Extracted records:
====

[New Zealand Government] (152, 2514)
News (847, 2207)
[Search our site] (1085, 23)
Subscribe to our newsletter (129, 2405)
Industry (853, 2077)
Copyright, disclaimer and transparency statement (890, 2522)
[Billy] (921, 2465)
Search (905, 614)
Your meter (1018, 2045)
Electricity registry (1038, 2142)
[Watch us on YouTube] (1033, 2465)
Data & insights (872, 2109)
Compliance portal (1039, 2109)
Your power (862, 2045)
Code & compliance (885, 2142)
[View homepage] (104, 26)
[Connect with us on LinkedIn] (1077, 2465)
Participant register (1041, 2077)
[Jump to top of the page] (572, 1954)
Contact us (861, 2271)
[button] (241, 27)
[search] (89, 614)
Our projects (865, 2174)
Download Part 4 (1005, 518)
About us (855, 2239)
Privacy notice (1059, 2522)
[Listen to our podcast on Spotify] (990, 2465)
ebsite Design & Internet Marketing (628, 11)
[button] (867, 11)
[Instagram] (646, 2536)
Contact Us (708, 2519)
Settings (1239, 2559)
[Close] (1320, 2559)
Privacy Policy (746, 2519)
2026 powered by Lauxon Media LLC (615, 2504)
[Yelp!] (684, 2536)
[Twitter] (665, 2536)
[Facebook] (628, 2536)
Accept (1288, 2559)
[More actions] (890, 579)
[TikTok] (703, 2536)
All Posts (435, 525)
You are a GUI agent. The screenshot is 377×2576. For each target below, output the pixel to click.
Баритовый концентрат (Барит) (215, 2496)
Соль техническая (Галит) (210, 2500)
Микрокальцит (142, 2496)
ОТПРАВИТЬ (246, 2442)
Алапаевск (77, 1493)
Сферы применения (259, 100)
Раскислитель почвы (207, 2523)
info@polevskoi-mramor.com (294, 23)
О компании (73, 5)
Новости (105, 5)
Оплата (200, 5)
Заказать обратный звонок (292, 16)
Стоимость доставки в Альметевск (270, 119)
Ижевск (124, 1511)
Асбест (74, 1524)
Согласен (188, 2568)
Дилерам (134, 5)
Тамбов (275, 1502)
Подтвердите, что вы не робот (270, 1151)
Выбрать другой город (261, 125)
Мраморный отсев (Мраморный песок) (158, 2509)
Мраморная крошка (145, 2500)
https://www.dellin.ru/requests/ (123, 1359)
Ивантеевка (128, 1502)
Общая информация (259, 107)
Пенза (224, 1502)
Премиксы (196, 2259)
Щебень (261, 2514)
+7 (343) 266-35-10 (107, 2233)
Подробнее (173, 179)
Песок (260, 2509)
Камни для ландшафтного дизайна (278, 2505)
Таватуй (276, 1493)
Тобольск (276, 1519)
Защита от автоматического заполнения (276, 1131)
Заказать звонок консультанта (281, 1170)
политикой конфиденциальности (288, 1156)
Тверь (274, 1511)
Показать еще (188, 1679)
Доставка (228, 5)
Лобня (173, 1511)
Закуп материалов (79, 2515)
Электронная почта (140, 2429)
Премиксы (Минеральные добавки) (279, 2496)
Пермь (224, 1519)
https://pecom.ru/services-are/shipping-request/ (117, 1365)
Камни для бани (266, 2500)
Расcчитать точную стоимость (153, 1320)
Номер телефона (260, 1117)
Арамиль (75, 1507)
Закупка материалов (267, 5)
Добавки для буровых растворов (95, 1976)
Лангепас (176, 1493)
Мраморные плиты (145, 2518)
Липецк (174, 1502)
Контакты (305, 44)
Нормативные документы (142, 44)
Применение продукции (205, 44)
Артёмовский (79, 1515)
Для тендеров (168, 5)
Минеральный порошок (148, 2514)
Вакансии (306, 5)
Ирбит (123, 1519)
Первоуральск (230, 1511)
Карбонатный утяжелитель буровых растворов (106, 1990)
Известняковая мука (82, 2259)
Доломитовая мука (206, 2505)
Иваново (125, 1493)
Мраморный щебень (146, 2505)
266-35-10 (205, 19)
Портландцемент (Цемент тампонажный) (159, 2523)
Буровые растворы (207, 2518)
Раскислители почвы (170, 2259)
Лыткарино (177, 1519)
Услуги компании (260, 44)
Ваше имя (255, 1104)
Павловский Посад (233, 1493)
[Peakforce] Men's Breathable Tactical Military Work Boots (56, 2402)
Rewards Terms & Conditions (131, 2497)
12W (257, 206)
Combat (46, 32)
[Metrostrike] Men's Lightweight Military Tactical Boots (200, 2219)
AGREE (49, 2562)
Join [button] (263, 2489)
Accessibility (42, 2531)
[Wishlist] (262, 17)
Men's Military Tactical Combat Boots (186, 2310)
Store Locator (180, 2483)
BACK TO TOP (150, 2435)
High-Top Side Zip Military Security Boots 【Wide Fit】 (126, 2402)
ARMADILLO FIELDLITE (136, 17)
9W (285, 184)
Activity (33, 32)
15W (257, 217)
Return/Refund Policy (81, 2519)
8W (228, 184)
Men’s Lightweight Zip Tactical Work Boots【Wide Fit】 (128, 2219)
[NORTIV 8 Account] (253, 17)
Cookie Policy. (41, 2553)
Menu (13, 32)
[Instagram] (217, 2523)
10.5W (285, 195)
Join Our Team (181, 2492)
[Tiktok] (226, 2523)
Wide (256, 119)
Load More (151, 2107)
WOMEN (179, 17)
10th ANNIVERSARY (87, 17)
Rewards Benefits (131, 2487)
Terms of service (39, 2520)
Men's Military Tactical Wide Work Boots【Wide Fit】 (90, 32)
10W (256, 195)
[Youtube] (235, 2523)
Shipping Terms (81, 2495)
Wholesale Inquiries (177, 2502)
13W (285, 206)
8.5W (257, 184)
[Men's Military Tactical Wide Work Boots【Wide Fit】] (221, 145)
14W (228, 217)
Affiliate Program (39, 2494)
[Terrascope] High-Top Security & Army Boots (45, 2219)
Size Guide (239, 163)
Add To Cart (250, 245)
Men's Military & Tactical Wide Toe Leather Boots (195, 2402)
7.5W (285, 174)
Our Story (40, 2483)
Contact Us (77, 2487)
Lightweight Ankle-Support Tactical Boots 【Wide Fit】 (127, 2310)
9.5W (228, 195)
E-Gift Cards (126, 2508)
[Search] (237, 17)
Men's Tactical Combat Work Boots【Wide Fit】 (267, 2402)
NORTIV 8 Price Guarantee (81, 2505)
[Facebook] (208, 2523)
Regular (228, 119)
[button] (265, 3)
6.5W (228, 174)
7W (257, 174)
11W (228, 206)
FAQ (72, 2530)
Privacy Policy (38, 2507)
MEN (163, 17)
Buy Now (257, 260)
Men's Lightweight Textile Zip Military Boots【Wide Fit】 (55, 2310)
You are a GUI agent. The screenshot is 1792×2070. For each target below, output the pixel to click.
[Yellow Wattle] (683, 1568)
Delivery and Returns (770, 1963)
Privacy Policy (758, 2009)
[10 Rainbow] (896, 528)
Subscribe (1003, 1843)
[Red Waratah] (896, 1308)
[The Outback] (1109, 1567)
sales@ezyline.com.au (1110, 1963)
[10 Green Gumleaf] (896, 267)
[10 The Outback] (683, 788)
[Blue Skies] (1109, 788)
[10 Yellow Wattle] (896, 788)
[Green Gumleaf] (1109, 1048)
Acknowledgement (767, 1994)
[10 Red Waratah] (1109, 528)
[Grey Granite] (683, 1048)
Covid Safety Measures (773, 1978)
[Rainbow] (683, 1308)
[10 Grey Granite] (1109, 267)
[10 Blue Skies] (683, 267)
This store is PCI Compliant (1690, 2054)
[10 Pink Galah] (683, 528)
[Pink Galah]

====

What you need to do
Only one stretch of the records above is wanted: the lines between the one holding "Премиксы (196, 2259)" and the one holding "Мраморные плиты (145, 2518)", inclusive, reproduced exactly.

Output for this task
Премиксы (196, 2259)
Щебень (261, 2514)
+7 (343) 266-35-10 (107, 2233)
Подробнее (173, 179)
Песок (260, 2509)
Камни для ландшафтного дизайна (278, 2505)
Таватуй (276, 1493)
Тобольск (276, 1519)
Защита от автоматического заполнения (276, 1131)
Заказать звонок консультанта (281, 1170)
политикой конфиденциальности (288, 1156)
Тверь (274, 1511)
Показать еще (188, 1679)
Доставка (228, 5)
Лобня (173, 1511)
Закуп материалов (79, 2515)
Электронная почта (140, 2429)
Премиксы (Минеральные добавки) (279, 2496)
Пермь (224, 1519)
https://pecom.ru/services-are/shipping-request/ (117, 1365)
Камни для бани (266, 2500)
Расcчитать точную стоимость (153, 1320)
Номер телефона (260, 1117)
Арамиль (75, 1507)
Закупка материалов (267, 5)
Добавки для буровых растворов (95, 1976)
Лангепас (176, 1493)
Мраморные плиты (145, 2518)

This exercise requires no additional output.